Now, am I saying that critics shouldn’t bring up the sexism in the game? No, it’s kind of a critic’s job to criticize things. Am I saying you shouldn’t be offended by this sexism? No, you kind of have the right to be offended by whatever you want to be offended by. Am I saying that it’s OK for the game to have sexism in it? No, I’m not really making a value judgment here. Although, I do think the shock and awe some people are experiencing when they find sexism in a game that is celebrated for its portrayals of violent crime is, frankly, a bit overblown. Because, honestly, I can’t imagine NOT finding sexism in a Grand Theft Auto game.
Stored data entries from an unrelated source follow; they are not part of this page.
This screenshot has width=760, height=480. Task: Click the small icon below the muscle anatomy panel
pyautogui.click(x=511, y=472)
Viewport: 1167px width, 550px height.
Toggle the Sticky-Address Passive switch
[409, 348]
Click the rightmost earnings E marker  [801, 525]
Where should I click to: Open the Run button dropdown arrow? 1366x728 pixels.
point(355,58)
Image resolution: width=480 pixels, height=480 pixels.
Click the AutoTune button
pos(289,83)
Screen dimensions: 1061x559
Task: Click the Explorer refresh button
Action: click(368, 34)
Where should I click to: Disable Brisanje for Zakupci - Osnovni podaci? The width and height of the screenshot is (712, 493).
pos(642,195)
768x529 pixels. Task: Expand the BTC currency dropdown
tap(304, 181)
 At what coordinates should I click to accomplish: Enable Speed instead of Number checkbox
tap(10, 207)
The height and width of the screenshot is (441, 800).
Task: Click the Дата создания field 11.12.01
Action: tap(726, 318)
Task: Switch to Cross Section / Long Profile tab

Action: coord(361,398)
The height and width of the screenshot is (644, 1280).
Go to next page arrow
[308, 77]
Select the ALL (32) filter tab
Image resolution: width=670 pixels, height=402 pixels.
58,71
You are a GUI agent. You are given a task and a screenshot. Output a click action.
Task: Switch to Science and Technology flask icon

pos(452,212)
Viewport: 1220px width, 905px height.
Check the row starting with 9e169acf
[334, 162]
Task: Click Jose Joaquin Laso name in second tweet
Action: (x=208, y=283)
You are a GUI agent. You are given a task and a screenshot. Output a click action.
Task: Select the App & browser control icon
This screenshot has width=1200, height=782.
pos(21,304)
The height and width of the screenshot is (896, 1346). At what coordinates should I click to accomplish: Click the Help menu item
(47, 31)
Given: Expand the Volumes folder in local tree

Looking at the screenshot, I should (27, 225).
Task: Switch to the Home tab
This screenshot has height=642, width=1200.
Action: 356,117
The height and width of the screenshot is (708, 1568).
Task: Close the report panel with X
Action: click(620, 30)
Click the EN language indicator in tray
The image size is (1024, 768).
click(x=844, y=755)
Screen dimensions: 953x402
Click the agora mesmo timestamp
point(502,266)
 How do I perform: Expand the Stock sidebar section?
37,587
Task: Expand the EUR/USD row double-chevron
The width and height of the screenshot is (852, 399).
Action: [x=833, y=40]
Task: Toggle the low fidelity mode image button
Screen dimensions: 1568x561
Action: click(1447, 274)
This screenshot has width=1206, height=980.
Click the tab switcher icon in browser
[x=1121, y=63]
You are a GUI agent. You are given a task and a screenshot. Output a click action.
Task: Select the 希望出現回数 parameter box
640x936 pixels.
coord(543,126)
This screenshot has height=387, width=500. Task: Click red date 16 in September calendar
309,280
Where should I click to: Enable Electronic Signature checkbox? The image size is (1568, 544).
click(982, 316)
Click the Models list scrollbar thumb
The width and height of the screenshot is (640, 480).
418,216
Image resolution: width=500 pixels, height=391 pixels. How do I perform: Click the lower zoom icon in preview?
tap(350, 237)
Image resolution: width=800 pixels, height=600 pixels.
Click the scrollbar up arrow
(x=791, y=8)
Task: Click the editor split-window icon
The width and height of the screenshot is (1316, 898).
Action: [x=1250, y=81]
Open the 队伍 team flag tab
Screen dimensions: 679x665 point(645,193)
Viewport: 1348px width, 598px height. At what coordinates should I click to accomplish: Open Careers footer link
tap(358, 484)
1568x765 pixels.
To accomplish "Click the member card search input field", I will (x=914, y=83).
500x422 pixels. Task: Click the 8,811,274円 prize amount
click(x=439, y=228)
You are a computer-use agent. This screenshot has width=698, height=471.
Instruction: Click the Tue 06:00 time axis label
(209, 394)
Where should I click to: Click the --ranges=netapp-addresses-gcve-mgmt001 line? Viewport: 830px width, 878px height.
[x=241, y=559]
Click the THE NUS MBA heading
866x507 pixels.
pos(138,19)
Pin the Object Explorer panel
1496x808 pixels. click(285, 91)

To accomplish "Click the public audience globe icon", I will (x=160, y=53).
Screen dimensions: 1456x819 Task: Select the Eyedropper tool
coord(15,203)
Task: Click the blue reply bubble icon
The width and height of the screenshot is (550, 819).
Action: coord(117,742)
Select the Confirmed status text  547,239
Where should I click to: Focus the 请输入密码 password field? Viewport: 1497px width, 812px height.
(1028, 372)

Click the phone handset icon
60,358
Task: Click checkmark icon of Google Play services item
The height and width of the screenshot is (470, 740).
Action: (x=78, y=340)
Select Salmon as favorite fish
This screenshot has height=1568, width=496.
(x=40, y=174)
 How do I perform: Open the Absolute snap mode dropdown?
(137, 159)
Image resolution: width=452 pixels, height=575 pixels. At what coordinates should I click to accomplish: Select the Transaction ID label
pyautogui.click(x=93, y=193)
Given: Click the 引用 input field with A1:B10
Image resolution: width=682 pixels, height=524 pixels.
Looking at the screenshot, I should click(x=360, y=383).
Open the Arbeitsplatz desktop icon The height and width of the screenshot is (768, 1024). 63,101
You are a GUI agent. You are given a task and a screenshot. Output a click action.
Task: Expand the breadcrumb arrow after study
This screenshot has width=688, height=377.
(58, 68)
Once again, this doesn’t make the sexism permissible… just expected.
What I am saying is that Grand Theft Auto V doesn’t condone sexism the way many critics are now saying it does. Or, at the very least, I am saying that Grand Theft Auto V doesn’t condone sexism any more than it condones murder, drug dealing, bank robbing, or all manner of other violent crime. In your Grand Theft Auto V exploits, you’ll kill the population of a small city. No one, except maybe Jack Thompson, is saying that Grand Theft Auto condones serial murder. So why are people saying it condones sexism?
Yes, there are sexist characters, and yes, they say and do some horrible things to women, but this isn’t really glorified. It’s not frowned upon--but it’s not glorified either. Most of the sexist characters aren’t exactly role models or characters you look up to in any way. In fact, the game portrays all of these characters, even the characters you control, in a negative light. These are criminals, the dregs of society, and you aren’t supposed to like them. If you do, then I think that says more about you than it does Rockstar games. Besides, misogynistic characters do exist in other forms of media without people saying it condones sexism. Hell, I have lost track of the amount of misogynistic characters in Breaking Bad who don’t get punished for their behavior, and that’s considered a work of art.
The game also throws a lot of misogynistic advertisements at your face, both on the radio and in billboards, and it can be argued that this reinforces misogynistic culture. Many people are saying that this misogynistic world that Rockstar has created is reinforcing negative behavior online, causing GTA fans to hurl verbal abuse at women. But I find this conclusion to be troubling. Why are we comfortable saying that GTA won’t teach you to murder and steal yet insist that it is teaching you how to be a misogynist? Isn’t it possible that these shitty online gamers were misogynists to begin with?
Grand Theft Auto has always been a satire of “crime culture,” so to speak. It exaggerates criminal society to an almost cartoony extent. Remember, this is the game that lets you drive a tank through a major metropolitan city. As such, its portrayal of the misogyny in criminal culture will be exaggerated too. Could this make people feel uncomfortable? Probably. Does it reinforce a male-centric misogynistic culture? Maybe. But it doesn’t say anything bad about Rockstar games or GTA V, and it certainly doesn’t mean that the game condones sexism. If anything, it says something bad about the society that GTA V is parodying, our own misogynistic society that we live in day to day, and I’m not going to argue with anyone about that.